→ TASK STATEMENT
Beginning with the first entry, print all the records exactly.

**** DATA RECORDS ****

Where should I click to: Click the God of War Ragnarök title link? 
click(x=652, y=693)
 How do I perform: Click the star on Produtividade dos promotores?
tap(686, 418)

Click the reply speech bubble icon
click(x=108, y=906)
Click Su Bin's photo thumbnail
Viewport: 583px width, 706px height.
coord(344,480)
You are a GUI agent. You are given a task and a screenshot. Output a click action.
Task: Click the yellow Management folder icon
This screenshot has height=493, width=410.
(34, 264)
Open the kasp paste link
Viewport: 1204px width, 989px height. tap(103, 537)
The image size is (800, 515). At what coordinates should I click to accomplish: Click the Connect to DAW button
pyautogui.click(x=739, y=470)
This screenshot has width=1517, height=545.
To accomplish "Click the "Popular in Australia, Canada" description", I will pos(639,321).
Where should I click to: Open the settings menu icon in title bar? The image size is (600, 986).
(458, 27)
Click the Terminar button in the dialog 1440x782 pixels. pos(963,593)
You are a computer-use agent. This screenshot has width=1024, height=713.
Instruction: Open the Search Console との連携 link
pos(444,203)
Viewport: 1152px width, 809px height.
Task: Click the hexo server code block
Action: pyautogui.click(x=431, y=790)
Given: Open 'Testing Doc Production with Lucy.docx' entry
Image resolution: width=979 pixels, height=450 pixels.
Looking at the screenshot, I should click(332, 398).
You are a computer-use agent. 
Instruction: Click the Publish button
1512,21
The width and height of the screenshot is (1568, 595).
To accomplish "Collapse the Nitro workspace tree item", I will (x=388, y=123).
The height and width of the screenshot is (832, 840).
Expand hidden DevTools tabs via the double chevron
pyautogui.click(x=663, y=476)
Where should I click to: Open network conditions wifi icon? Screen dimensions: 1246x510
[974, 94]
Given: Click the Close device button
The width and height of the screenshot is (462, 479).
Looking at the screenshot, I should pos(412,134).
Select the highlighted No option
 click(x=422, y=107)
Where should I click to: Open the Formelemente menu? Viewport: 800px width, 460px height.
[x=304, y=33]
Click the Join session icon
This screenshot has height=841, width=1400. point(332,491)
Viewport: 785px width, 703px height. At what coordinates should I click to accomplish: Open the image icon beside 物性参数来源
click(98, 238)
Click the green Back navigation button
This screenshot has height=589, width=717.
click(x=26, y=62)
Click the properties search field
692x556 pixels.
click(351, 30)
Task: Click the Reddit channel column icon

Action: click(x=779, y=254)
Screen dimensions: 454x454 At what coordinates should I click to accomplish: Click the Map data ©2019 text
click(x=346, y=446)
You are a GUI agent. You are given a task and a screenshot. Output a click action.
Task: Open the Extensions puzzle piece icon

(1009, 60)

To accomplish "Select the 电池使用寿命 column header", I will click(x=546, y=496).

****

→ WRITTEN SOLUTION
Where should I click to: Click the God of War Ragnarök title link? 
click(x=652, y=693)
 How do I perform: Click the star on Produtividade dos promotores?
tap(686, 418)

Click the reply speech bubble icon
click(x=108, y=906)
Click Su Bin's photo thumbnail
Viewport: 583px width, 706px height.
coord(344,480)
You are a GUI agent. You are given a task and a screenshot. Output a click action.
Task: Click the yellow Management folder icon
This screenshot has height=493, width=410.
(34, 264)
Open the kasp paste link
Viewport: 1204px width, 989px height. tap(103, 537)
The image size is (800, 515). At what coordinates should I click to accomplish: Click the Connect to DAW button
pyautogui.click(x=739, y=470)
This screenshot has width=1517, height=545.
To accomplish "Click the "Popular in Australia, Canada" description", I will pos(639,321).
Where should I click to: Open the settings menu icon in title bar? The image size is (600, 986).
(458, 27)
Click the Terminar button in the dialog 1440x782 pixels. pos(963,593)
You are a computer-use agent. This screenshot has width=1024, height=713.
Instruction: Open the Search Console との連携 link
pos(444,203)
Viewport: 1152px width, 809px height.
Task: Click the hexo server code block
Action: pyautogui.click(x=431, y=790)
Given: Open 'Testing Doc Production with Lucy.docx' entry
Image resolution: width=979 pixels, height=450 pixels.
Looking at the screenshot, I should click(332, 398).
You are a computer-use agent. 
Instruction: Click the Publish button
1512,21
The width and height of the screenshot is (1568, 595).
To accomplish "Collapse the Nitro workspace tree item", I will (x=388, y=123).
The height and width of the screenshot is (832, 840).
Expand hidden DevTools tabs via the double chevron
pyautogui.click(x=663, y=476)
Where should I click to: Open network conditions wifi icon? Screen dimensions: 1246x510
[974, 94]
Given: Click the Close device button
The width and height of the screenshot is (462, 479).
Looking at the screenshot, I should pos(412,134).
Select the highlighted No option
 click(x=422, y=107)
Where should I click to: Open the Formelemente menu? Viewport: 800px width, 460px height.
[x=304, y=33]
Click the Join session icon
This screenshot has height=841, width=1400. point(332,491)
Viewport: 785px width, 703px height. At what coordinates should I click to accomplish: Open the image icon beside 物性参数来源
click(98, 238)
Click the green Back navigation button
This screenshot has height=589, width=717.
click(x=26, y=62)
Click the properties search field
692x556 pixels.
click(351, 30)
Task: Click the Reddit channel column icon

Action: click(x=779, y=254)
Screen dimensions: 454x454 At what coordinates should I click to accomplish: Click the Map data ©2019 text
click(x=346, y=446)
You are a GUI agent. You are given a task and a screenshot. Output a click action.
Task: Open the Extensions puzzle piece icon

(1009, 60)

To accomplish "Select the 电池使用寿命 column header", I will click(x=546, y=496).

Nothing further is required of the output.